Jsdoc is a widely used API documentation generator for JavaScript, and examining versions 3.3.2 and 3.3.1 reveals subtle yet important differences beneficial to developers. Both versions share the same core dependencies, including crucial libraries like Async for asynchronous operations, Marked for Markdown parsing, and Esprima for ECMAScript parsing. They also leverage Taffydb for in-memory database functionalities and Catharsis for parsing JSDoc types. The development dependencies remain consistent, featuring tools like Gulp for task automation, ESLint for code linting, and Istanbul for code coverage analysis, ensuring code quality and maintainability.
The key distinction lies in the release date. Version 3.3.2 was released on June 13, 2015, while version 3.3.1 was released on June 7, 2015. While this difference may seem minor, it suggests that version 3.3.2 likely contains bug fixes, performance improvements, or minor feature enhancements implemented in the intervening week. For developers seeking the most stable and up-to-date experience, opting for version 3.3.2 is advisable. Both versions benefit from the "Apache-2.0" license, offering flexibility in usage and modification. Jsdoc's solid dependency base, alongside quality assurance via its development dependencies, makes it a reliable choice for generating comprehensive API documentation, and the newer release typically represents a more refined and robust option.
All the vulnerabilities related to the version 3.3.2 of the package
Marked ReDoS due to email addresses being evaluated in quadratic time
Versions of marked from 0.3.14 until 0.6.2 are vulnerable to Regular Expression Denial of Service. Email addresses may be evaluated in quadratic time, allowing attackers to potentially crash the node process due to resource exhaustion.
Upgrade to version 0.6.2 or later.
Inefficient Regular Expression Complexity in marked
What kind of vulnerability is it?
Denial of service.
The regular expression inline.reflinkSearch may cause catastrophic backtracking against some strings.
PoC is the following.
import * as marked from 'marked';
console.log(marked.parse(`[x]: x
\\[\\](\\[\\](\\[\\](\\[\\](\\[\\](\\[\\](\\[\\](\\[\\](\\[\\](\\[\\](\\[\\](\\[\\](\\[\\](\\[\\](\\[\\](\\[\\](\\[\\](\\[\\](\\[\\](\\[\\](\\[\\](\\[\\](\\[\\](\\[\\](\\[\\](\\[\\](\\[\\](\\[\\](\\[\\](\\[\\](`));
Who is impacted?
Anyone who runs untrusted markdown through marked and does not use a worker with a time limit.
Has the problem been patched?
Yes
What versions should users upgrade to?
4.0.10
Is there a way for users to fix or remediate the vulnerability without upgrading?
Do not run untrusted markdown through marked or run marked on a worker thread and set a reasonable time limit to prevent draining resources.
Are there any links users can visit to find out more?
If you have any questions or comments about this advisory:
Inefficient Regular Expression Complexity in marked
What kind of vulnerability is it?
Denial of service.
The regular expression block.def may cause catastrophic backtracking against some strings.
PoC is the following.
import * as marked from "marked";
marked.parse(`[x]:${' '.repeat(1500)}x ${' '.repeat(1500)} x`);
Who is impacted?
Anyone who runs untrusted markdown through marked and does not use a worker with a time limit.

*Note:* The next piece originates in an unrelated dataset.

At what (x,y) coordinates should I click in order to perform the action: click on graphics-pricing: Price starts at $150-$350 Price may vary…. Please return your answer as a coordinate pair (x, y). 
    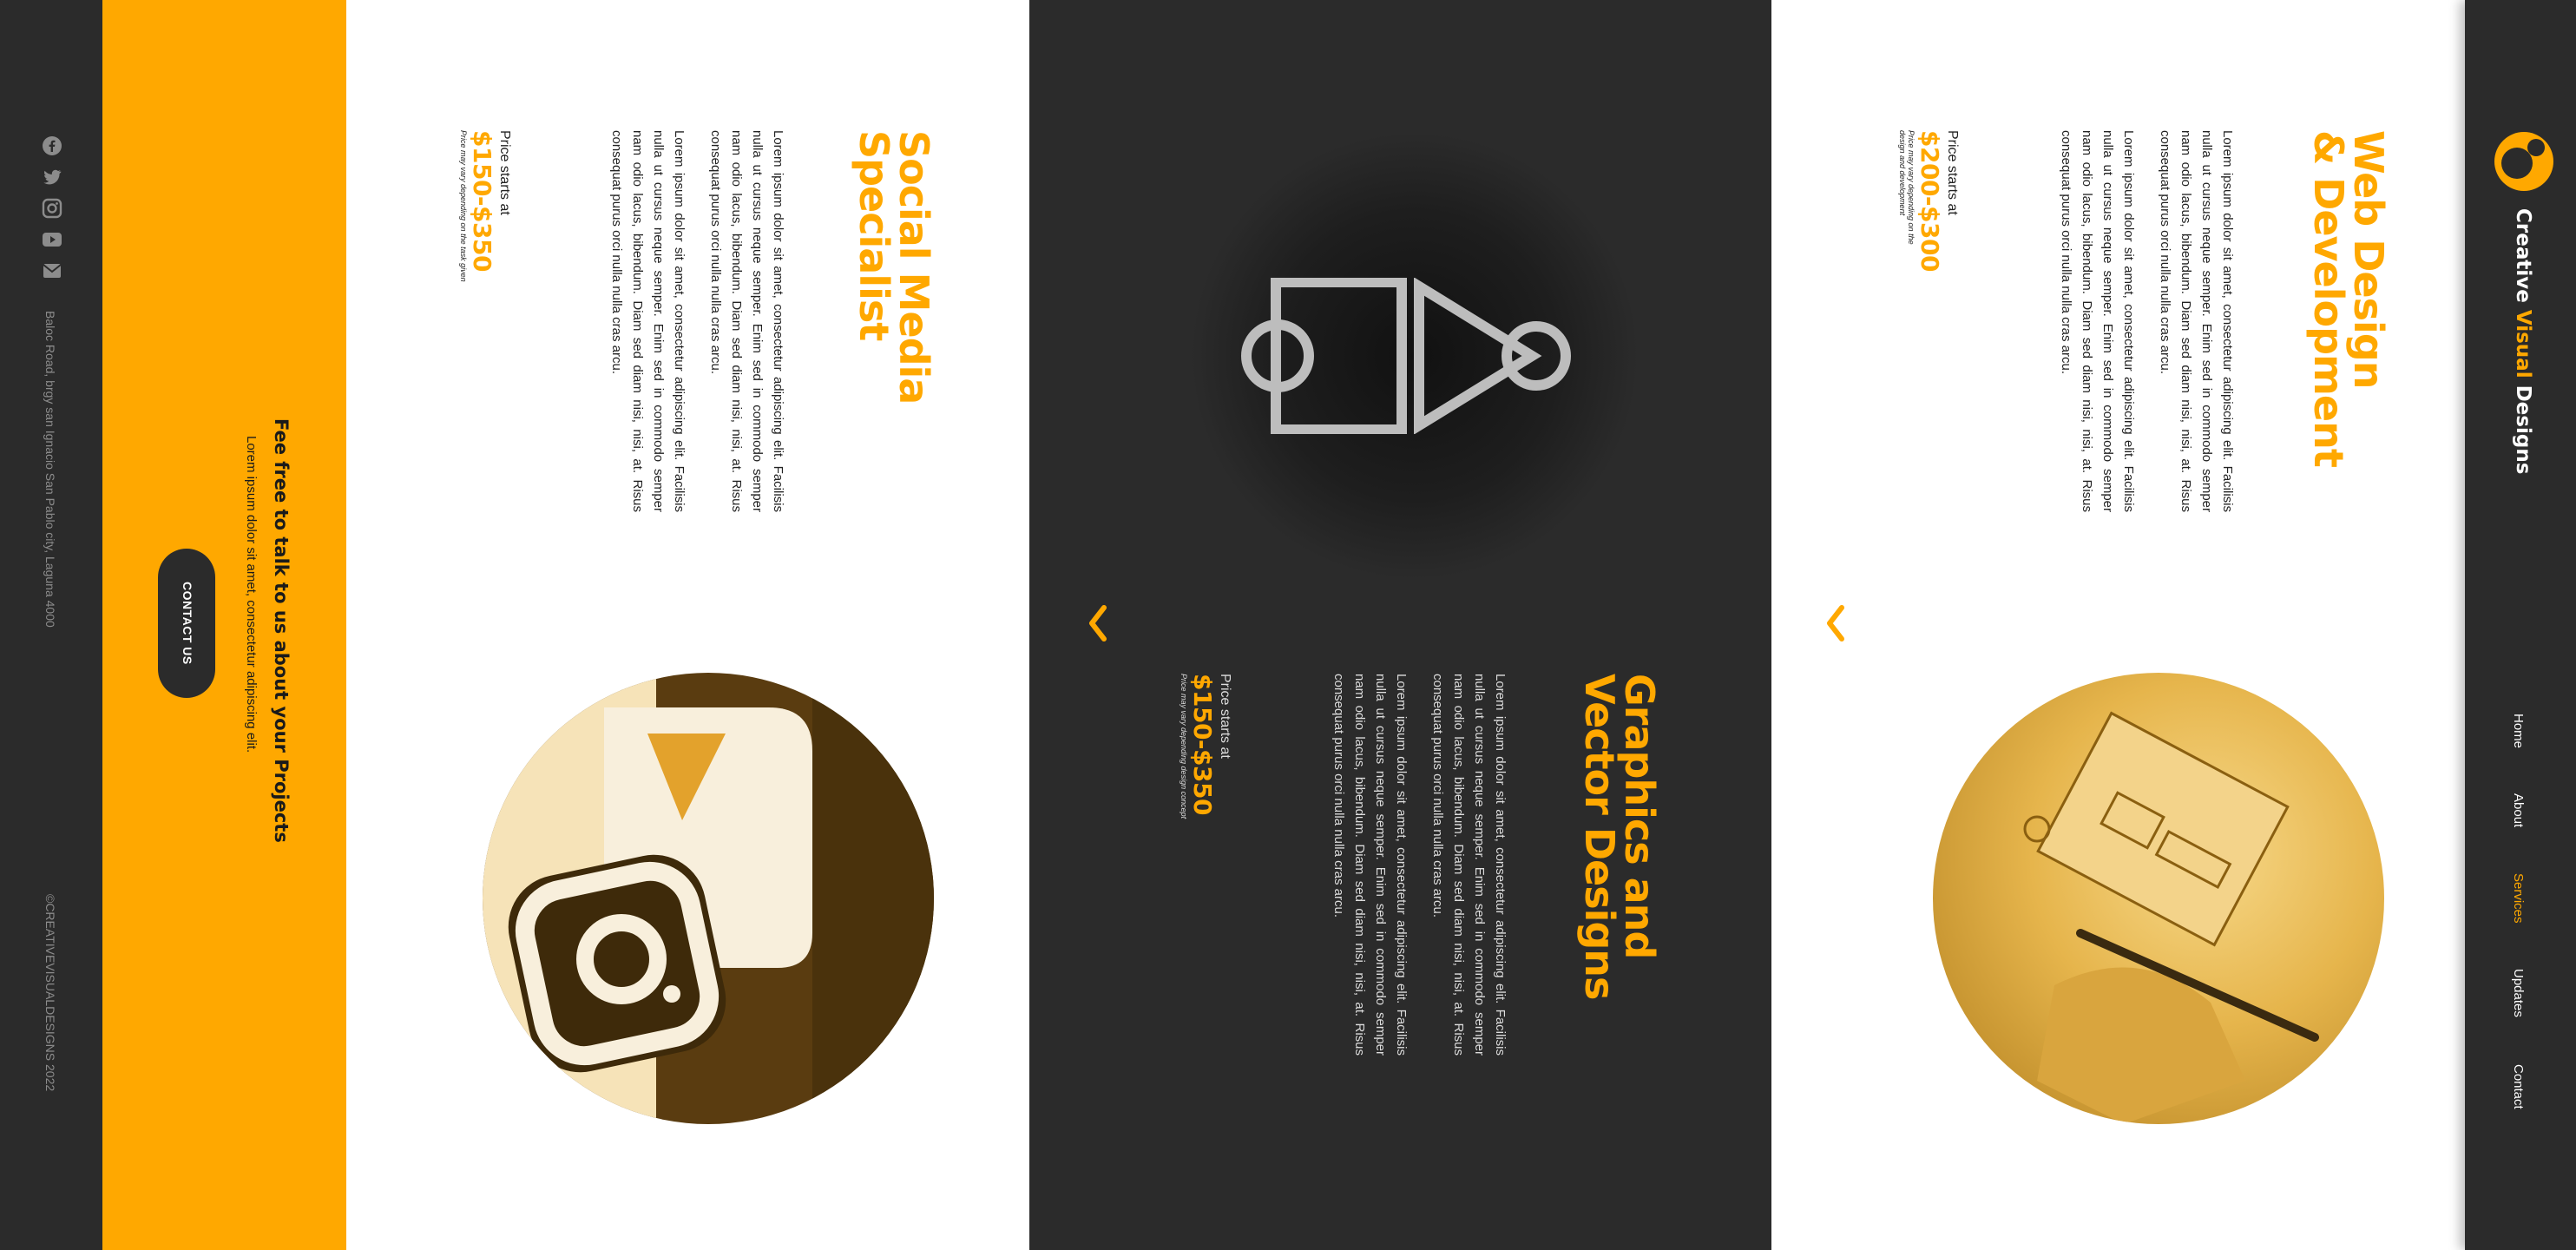
    Looking at the image, I should click on (1206, 746).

Has the problem been patched?
Yes
What versions should users upgrade to?
4.0.10
Is there a way for users to fix or remediate the vulnerability without upgrading?
Do not run untrusted markdown through marked or run marked on a worker thread and set a reasonable time limit to prevent draining resources.

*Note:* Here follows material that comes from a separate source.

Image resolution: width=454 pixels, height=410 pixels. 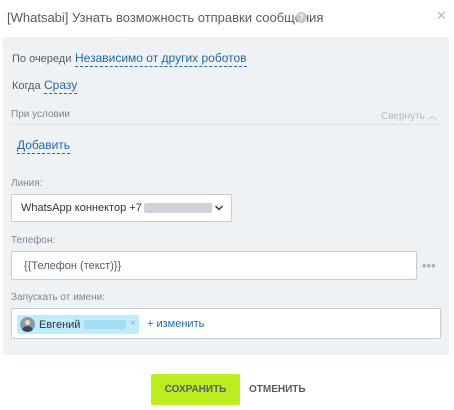 What do you see at coordinates (432, 116) in the screenshot?
I see `chevron-up-icon: ︿` at bounding box center [432, 116].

Are there any links users can visit to find out more?
If you have any questions or comments about this advisory:
Arbitrary Code Execution in underscore
The package underscore from 1.13.0-0 and before 1.13.0-2, from 1.3.2 and before 1.12.1 are vulnerable to Arbitrary Code Execution via the template function, particularly when a variable property is passed as an argument as it is not sanitized.